Is phloem loading a driver of plant photosynthetic responses to elevated atmospheric [CO2]?

Authors: LEMMONIER, PAULINE - Oak Ridge Institute For Science And Education (ORISE); QUEBEDEAUX, JENNIFER - University Of Illinois; BISHOP, KRISTEN - University Of Illinois; BUSH, DANIEL - Colorado State University; LEAKEY, ANDREW - University Of Illinois; Ainsworth, Elizabeth - Lisa

Submitted to: Meeting Abstract
Publication Type: Abstract Only
Publication Acceptance Date: 2/14/2017
Publication Date: N/A
Citation: N/A

Interpretive Summary:

Technical Abstract: A better understanding of the interactions between photosynthesis, photoassimilate translocation and sink activity is necessary to improve crop productivity. Rising atmospheric [CO2] is perturbing source-sink balance in a manner not experienced by crops during the history of their cultivation, so needs to be addressed to adapt crops to future growing conditions.

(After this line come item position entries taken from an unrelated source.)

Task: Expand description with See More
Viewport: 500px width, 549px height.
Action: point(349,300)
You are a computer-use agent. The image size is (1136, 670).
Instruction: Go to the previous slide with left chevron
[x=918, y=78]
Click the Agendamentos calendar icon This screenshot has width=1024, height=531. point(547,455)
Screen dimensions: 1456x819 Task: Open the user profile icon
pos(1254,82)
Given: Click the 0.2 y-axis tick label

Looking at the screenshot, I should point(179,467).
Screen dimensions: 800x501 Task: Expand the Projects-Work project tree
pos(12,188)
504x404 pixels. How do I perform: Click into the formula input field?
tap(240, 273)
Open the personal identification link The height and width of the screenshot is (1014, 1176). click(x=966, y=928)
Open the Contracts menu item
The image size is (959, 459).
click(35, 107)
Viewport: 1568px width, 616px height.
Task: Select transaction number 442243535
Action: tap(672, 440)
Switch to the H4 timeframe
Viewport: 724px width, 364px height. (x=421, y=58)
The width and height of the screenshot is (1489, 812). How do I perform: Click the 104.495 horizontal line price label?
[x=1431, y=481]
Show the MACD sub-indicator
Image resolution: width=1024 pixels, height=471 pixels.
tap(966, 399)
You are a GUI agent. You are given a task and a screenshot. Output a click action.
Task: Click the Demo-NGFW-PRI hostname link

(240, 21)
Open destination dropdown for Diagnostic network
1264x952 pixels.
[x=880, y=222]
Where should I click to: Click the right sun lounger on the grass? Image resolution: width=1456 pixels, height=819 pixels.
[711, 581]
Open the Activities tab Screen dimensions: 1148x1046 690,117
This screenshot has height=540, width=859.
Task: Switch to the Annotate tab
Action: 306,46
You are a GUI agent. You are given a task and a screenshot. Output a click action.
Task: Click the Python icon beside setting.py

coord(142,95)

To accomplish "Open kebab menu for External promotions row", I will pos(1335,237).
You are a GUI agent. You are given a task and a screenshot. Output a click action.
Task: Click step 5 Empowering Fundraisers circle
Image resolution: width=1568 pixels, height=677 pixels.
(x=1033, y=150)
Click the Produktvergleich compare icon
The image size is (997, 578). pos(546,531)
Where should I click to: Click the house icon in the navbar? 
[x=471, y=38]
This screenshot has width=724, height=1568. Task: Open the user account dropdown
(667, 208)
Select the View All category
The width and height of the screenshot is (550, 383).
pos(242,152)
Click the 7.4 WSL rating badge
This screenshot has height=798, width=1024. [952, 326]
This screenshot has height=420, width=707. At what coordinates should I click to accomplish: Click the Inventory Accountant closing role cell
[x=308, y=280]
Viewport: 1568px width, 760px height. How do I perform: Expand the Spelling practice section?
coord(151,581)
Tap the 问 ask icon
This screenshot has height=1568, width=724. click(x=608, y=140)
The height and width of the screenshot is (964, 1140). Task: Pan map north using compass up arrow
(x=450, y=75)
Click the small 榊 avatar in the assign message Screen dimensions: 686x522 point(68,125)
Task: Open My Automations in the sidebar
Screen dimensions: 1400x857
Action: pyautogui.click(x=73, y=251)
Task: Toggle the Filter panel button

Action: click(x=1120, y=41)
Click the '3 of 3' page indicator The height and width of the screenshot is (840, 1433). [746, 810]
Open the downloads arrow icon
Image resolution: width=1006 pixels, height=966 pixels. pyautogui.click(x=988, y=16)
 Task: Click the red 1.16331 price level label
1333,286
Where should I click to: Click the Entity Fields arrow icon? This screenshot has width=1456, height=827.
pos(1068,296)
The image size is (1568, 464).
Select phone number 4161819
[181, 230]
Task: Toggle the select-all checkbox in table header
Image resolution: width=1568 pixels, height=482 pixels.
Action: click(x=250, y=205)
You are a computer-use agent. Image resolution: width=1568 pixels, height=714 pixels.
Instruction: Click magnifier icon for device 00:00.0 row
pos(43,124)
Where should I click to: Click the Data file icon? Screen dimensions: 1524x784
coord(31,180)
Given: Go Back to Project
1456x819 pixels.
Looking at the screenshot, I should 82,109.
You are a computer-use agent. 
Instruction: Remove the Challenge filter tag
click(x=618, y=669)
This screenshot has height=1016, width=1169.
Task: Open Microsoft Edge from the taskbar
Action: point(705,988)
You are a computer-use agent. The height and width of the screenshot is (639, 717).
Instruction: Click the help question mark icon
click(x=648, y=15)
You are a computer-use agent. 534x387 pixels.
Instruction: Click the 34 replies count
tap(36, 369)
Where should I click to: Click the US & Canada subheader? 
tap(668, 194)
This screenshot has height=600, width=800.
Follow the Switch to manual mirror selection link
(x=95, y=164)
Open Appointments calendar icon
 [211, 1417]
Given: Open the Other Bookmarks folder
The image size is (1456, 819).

This project employs two approaches to investigate the importance of phloem loading in the plant photosynthetic responses to elevated [CO2]. First, we postulated that species with different phloem loading strategies can be differentially adapted to high mesophyll sucrose concentrations, and may have fundamentally different photosynthetic responses to growth at elevated [CO2]. Over three field seasons, six species with either apoplastic loading, passive loading, or polymer-trapping were grown at ambient and elevated [CO2] at the Soybean Free Air Concentration Enrichment (SoyFACE) facility. Instantaneous light-saturated photosynthesis, photosynthetic capacity as well as leaf carbohydrate contents were measured throughout the growing seasons and compared between the different species. The results from these experiments indicated that in contrast to our hypothesis, there was little difference in photosynthetic response to elevated [CO2] among these species. However, phylogenetically controlled comparative analysis may be required to fully reject the hypothesis. Second, we hypothesized that plants could have insufficient sugar export capacity from the photosynthetic source to sink tissues under conditions of high carbon availability. This is suggested by feedback inhibition of photosynthetic capacity in plants grown at elevated [CO2]. To overcome this potential limitation, soybean, an apoplastic loading species, was transformed to overexpress a proton/sucrose symporter in the companion cells in the leaf phloem. Photosynthesis, transgene expression, sucrose transport activity, and carbohydrate content in leaves and pods were assessed during preliminary experiments conducted at SoyFACE in 2016. In 2017, we will test how increasing sucrose transport capacity in soybean impacts the seed yield response to elevated [CO2].